Source passage –
^^^^^^^^
Perhaps this is where both the strengths and weaknesses of the World Social Forum can be perceived. The strength lies in the fact that it is successfully pulling together and shaping this ground swell, which was previously hidden or at best dispersed. Even the multitudinous protests organized in various world capitals against the invasion of Iraq and in favor of peace remained dispersed. But these forces came together in the World Social Forum, not virtually but geographically, not “on line” but “off line.” And being together off line is irreplaceable.

The forum’s strength, however, is not just based on its magnitude. It does make a difference that 100-150,000 people gathered together in Mumbai, but it is only quantitative difference, not a qualitative one. The strength consists of the organizational peculiarity of that multitude, which stresses “diversity.” And it does so not just because diversity is beautiful, or a source of cultural wealth or a treasure of humanity, etcetera, etcetera, but because it is precisely the condition that makes it possible to organize into a network. The only reason to create a network is if the nodes that mutually support it have exchangeable goods. If all are equal, why create a network?

Here is where it seems to me that the World Social Forum has a very current lesson to offer unions, social organizations, religious orders, churches: it teaches us to organize horizontally in a network rather than vertically. Vertical organization has been sidelined by networking. Henry Ford built cars with vertical organization. He made all the parts for his cars in his factories. It was the same way they must have worked in the abandoned jeep factory in which we were camped in Mumbai. Things are no longer done that way; the parts are now made and combined in a network covering different countries. Doing it that way brings another concept of power into play, not the defined and static one derived vertically, but power in motion, power that is invisible, unattainable and unassailable. It’s a bit like the Holy Spirit of the Pentecostals, which is everywhere, can be felt, comes and goes, moves and moves me, throws me down and picks me up…

And if that’s how it is, as it seems to be (after all, the Pentecostals are an expression not unrelated to globalization), then it is necessary to be always a step ahead of the game, because what’s here today is gone tomorrow, whoever’s in the limelight today will have been forgotten tomorrow, and yesterday’s heroes are quickly replaced. This evidently multiplies the number of things that are of no use and requires us to be constantly on the lookout for signs of this “other world.” It is an ongoing search—also in network—to figure out in what node the power is concentrated and through what holes in the net it is escaping. This search is indispensable right now if we are ever to “empower” the poor, to use that hackneyed but fitting word.

A tendency toward ritualized repetition
and unconnected diversity?
^^^^^^^^
Material –
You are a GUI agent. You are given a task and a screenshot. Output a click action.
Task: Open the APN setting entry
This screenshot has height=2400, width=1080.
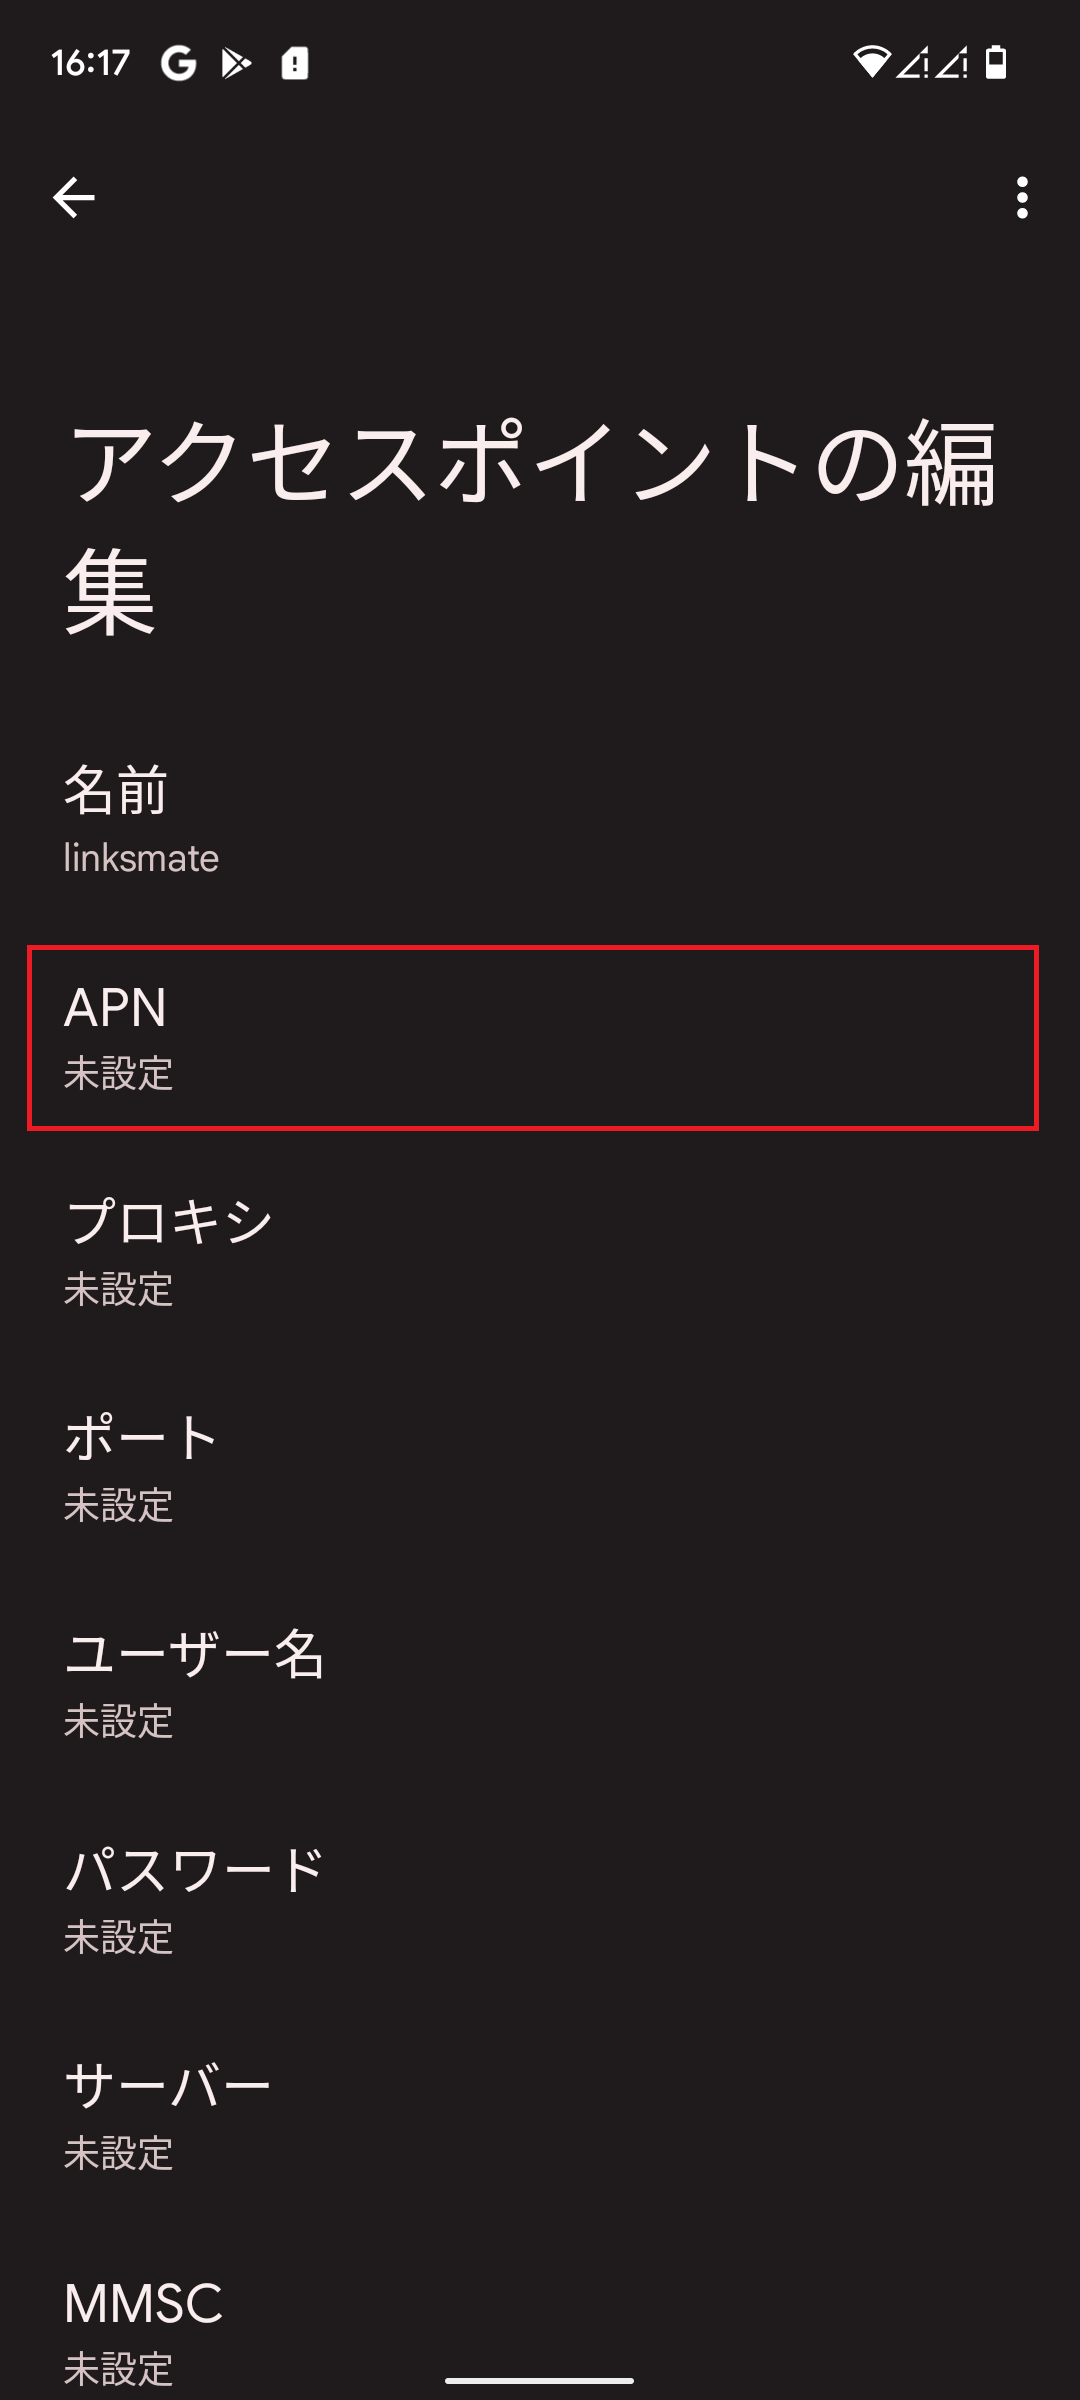(533, 1038)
^^^^^^^^
What this exercise asks –
1/ Rewrite the World Social Forum passage between "The forum’s strength, however, is" and "create a network?", inclusive, replacing every "network" with "web".
2/ In the World Social Forum passage, how did Henry Ford organize the building of his cars?

Answers to the tasks –
1/
The forum’s strength, however, is not just based on its magnitude. It does make a difference that 100-150,000 people gathered together in Mumbai, but it is only quantitative difference, not a qualitative one. The strength consists of the organizational peculiarity of that multitude, which stresses “diversity.” And it does so not just because diversity is beautiful, or a source of cultural wealth or a treasure of humanity, etcetera, etcetera, but because it is precisely the condition that makes it possible to organize into a web. The only reason to create a web is if the nodes that mutually support it have exchangeable goods. If all are equal, why create a web?

2/ He used vertical organization, making all the parts for his cars in his own factories.